Each entry below should be returned exactly as is, with the pictures removed.

Records excerpted from a collection:
▬▬▬▬▬▬▬▬▬▬

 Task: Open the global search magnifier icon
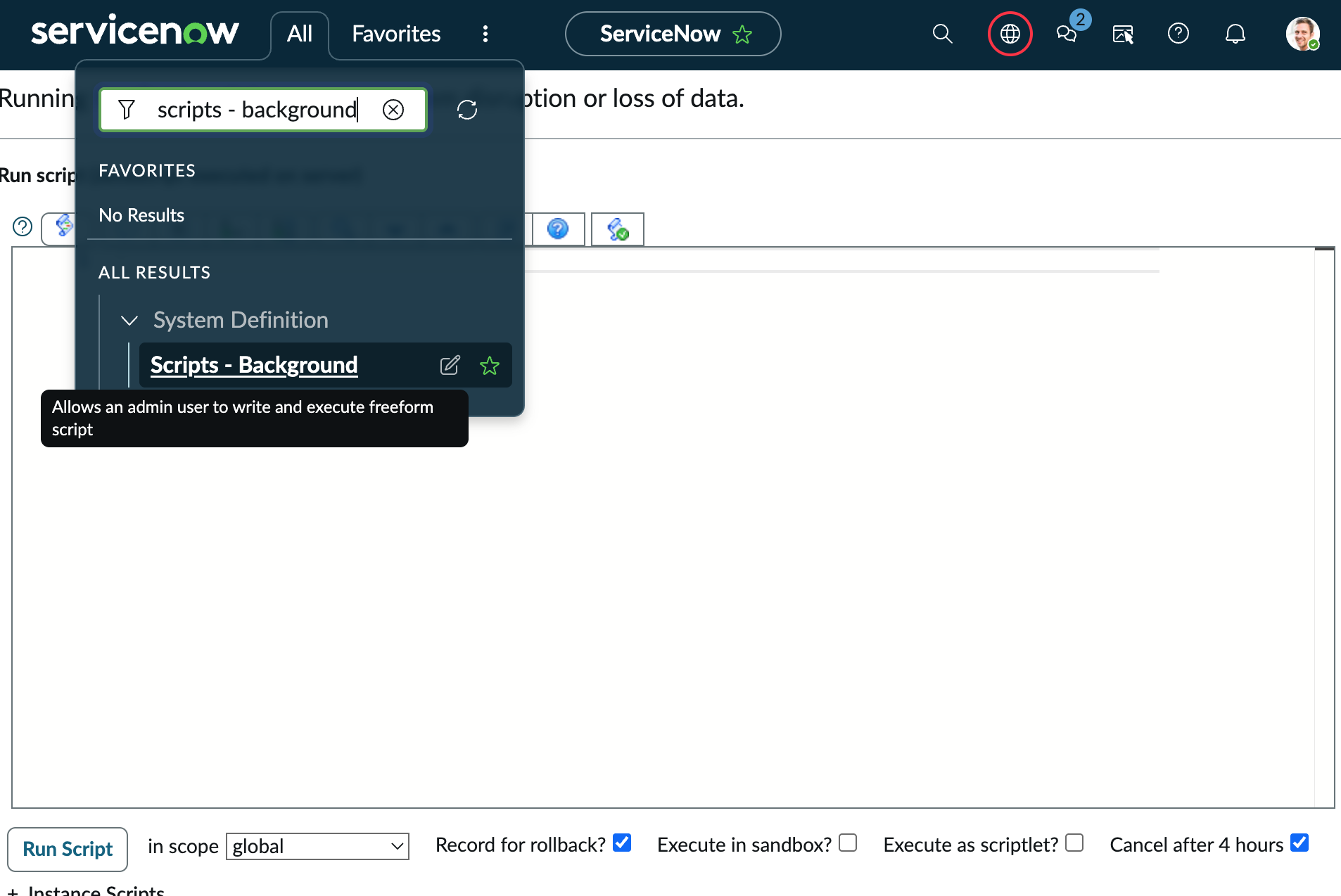click(942, 34)
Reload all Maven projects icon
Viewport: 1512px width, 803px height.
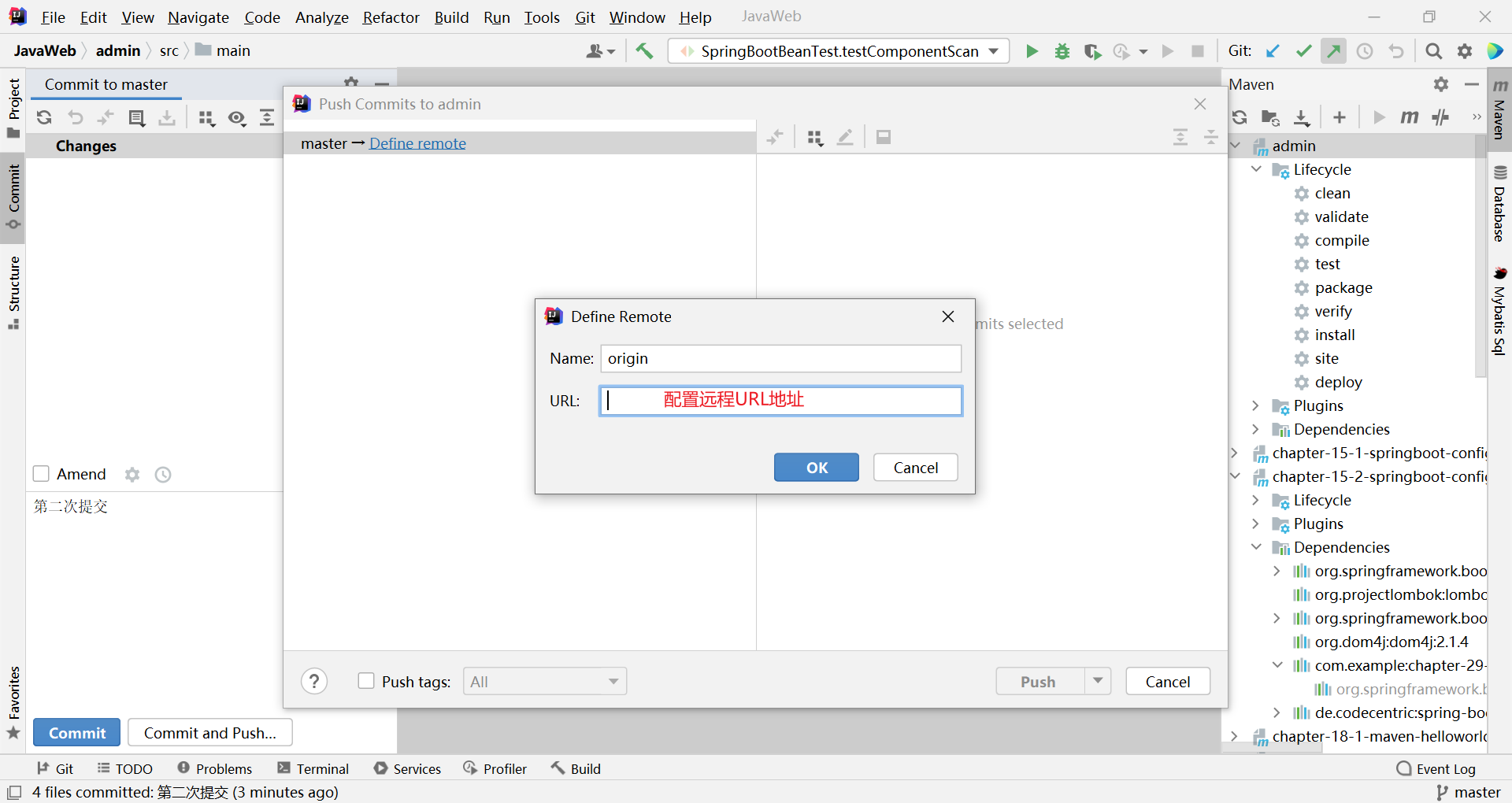(x=1240, y=117)
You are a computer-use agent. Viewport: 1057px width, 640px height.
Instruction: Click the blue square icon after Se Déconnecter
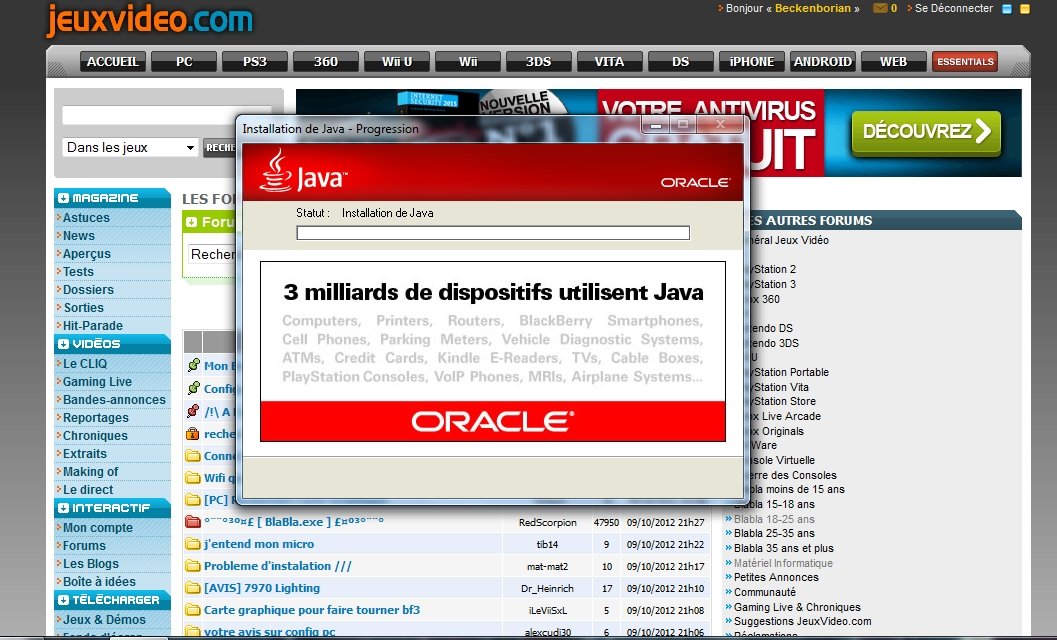(1007, 9)
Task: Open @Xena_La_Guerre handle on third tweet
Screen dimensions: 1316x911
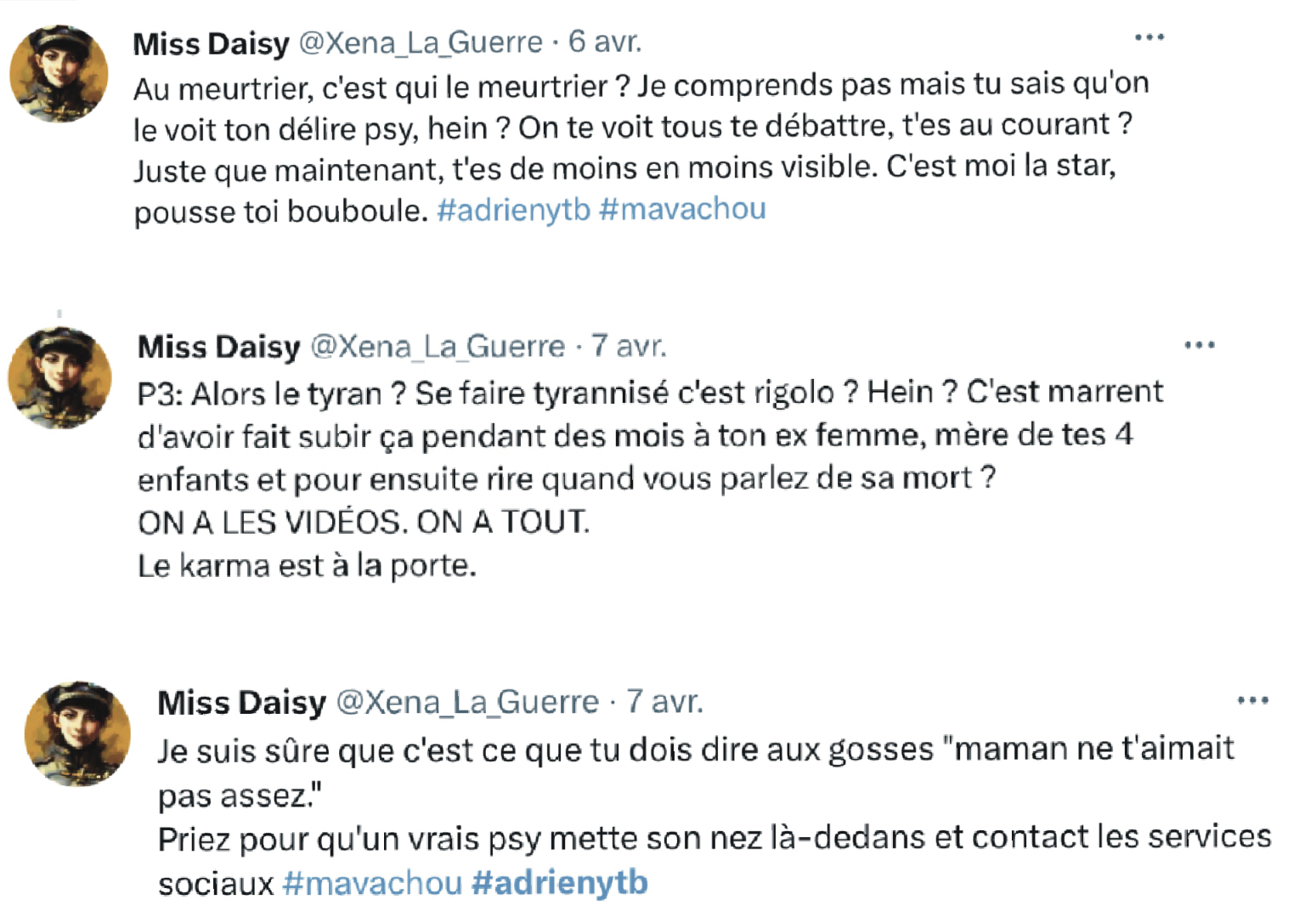Action: (x=467, y=702)
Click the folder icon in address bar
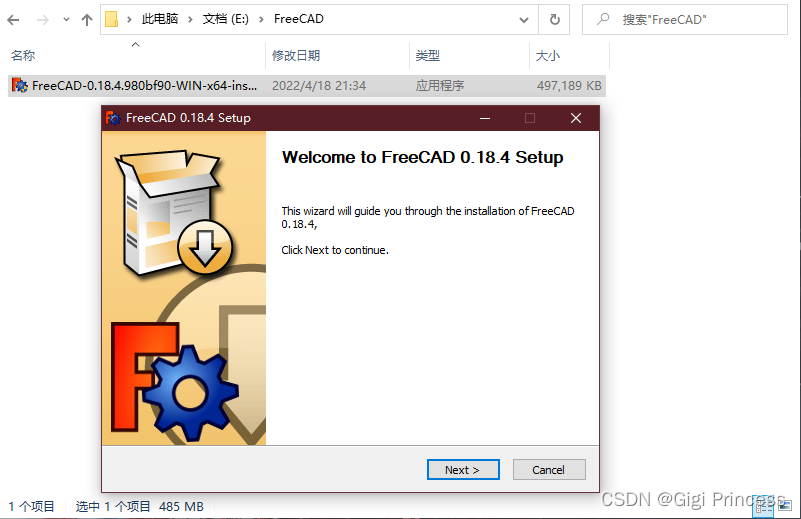Image resolution: width=801 pixels, height=519 pixels. pyautogui.click(x=111, y=19)
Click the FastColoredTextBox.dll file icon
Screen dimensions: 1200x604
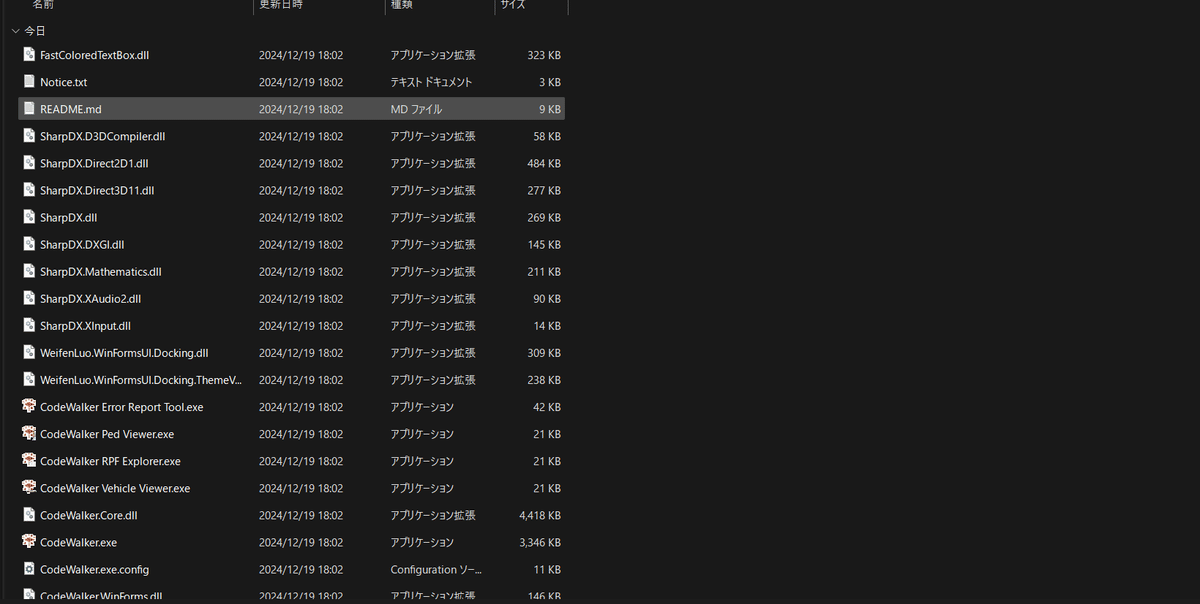(x=28, y=54)
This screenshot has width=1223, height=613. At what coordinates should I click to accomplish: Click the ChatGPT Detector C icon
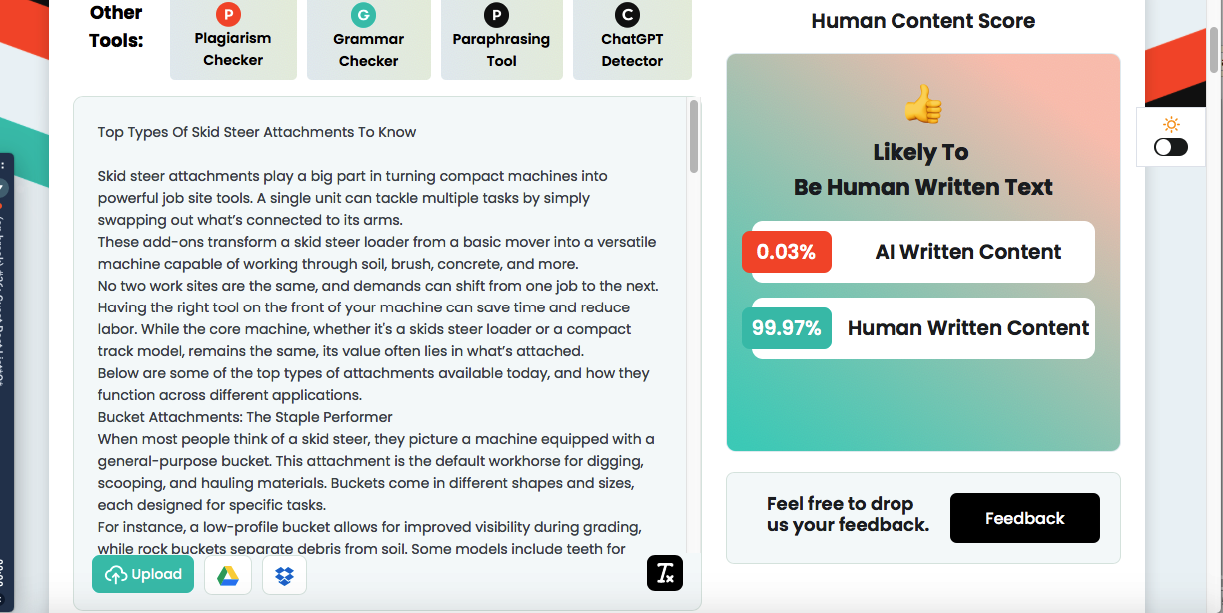click(x=628, y=15)
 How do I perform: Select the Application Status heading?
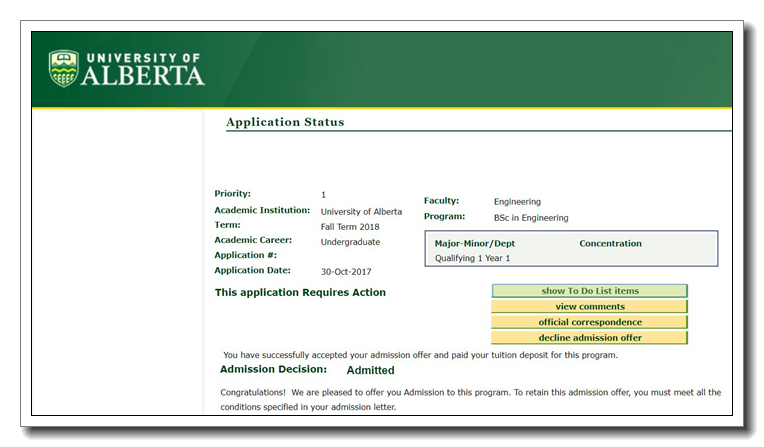click(x=285, y=122)
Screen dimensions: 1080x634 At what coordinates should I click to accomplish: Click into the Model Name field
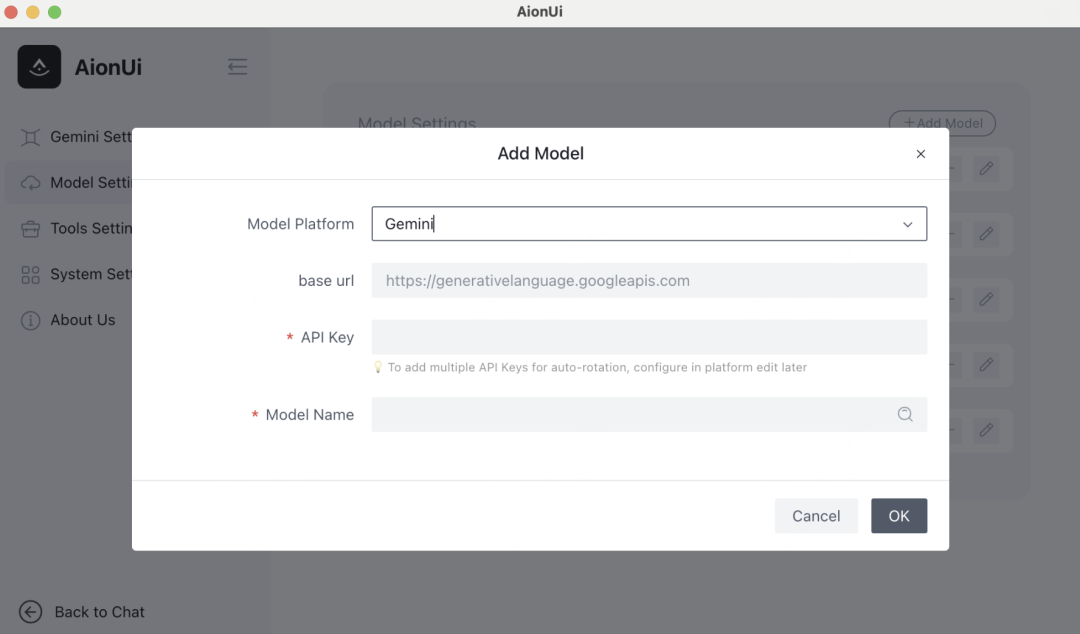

▬▬▬▬▬▬▬▬▬▬

## EXERCISE ANSWER
 Task: Open the global search magnifier icon
click(942, 34)
Reload all Maven projects icon
Viewport: 1512px width, 803px height.
(x=1240, y=117)
You are a computer-use agent. Viewport: 1057px width, 640px height.
Instruction: Click the blue square icon after Se Déconnecter
(1007, 9)
Task: Open @Xena_La_Guerre handle on third tweet
Screen dimensions: 1316x911
Action: (x=467, y=702)
Click the folder icon in address bar
Image resolution: width=801 pixels, height=519 pixels. pyautogui.click(x=111, y=19)
Click the FastColoredTextBox.dll file icon
Screen dimensions: 1200x604
(x=28, y=54)
This screenshot has width=1223, height=613. At what coordinates should I click to accomplish: Click the ChatGPT Detector C icon
click(x=628, y=15)
 How do I perform: Select the Application Status heading?
click(x=285, y=122)
Screen dimensions: 1080x634 At what coordinates should I click to accomplish: Click into the Model Name field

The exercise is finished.